I dreamt that Philomena next door was in our house chatting with my wife (as neighbours often do).
When Phil mentioned that her mobile phone had become very hot in her pocket, I decided to insert my male, scientific, view-point into the conversation.
"Well," I said, "your phone works, of course, off microwaves. Microwaves are a form of energy, and often convert into heat. They can also be converted, do you know, into electricity.
"Over a hundred years ago, in fact, Nikola Tesla erected a very tall aerial in America to transmit electricity by microwaves across the Atlantic."
"But it didn't work, did it?" said Phil.
"O yes, it did," said I. "It worked until his bank pulled the plug on the finance. When the banker heard Nikola say he would deliver free electricity to Africa, the bank withdrew the money and the project stopped. The banker wanted to make millions, not give stuff away for free.
"In fact, they are now doing that very thing in Africa. In Nairobi, where my sister works, the slum-dwellers all have smart-phones, but they don't have electricity; so the phone companies provide them with chargers that charge their phones from the microwaves transmitted through the air.
"So, you could set up a receiver in your garden to receive microwaves and convert them into electricity."
"So, I would have to set up a big tall Antenna in my garden," said Phil.
"O No," I said. "The transmitter must be a shaft, a tall aerial, but the receptor should be a bowl-shaped receiver."
"Well," said Phil, "I have a very large Pyrex bowl that I never use, because it is far too big for anything. We could use that."
"I was really thinking of something larger still, but we could use your Pyrex bowl as a proto-type."

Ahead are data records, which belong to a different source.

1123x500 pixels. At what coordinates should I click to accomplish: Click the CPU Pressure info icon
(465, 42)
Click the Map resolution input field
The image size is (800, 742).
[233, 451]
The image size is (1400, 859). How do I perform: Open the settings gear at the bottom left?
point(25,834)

So, next thing, Philomena and I were constructing a microwave receiver from her Pyrex bowl. I bored a hold in the bottom of the bowl, because it would be outside and we did not want it to fill with water. Next, I pasted the outside with glue and wound yards and yards of copper wire round and round the bowl, making it into a great bowl-shaped coil.

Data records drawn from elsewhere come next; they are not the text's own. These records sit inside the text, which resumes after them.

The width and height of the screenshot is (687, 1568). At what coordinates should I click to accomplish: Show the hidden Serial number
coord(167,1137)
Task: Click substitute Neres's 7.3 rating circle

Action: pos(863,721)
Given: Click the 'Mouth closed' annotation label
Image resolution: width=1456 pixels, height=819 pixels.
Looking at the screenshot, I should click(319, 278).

I tested it with a sensitive voltmeter, and found that there was, indeed, a difference in potential between the start and end points of the coil. Then we attached the extremities to a direct-current battery-charger and commenced to charge batteries using our device. (All battery-chargers are direct current, but the commercial ones incorporate a device to convert DC to AC).
All this happened in the dream, of course, not in reality.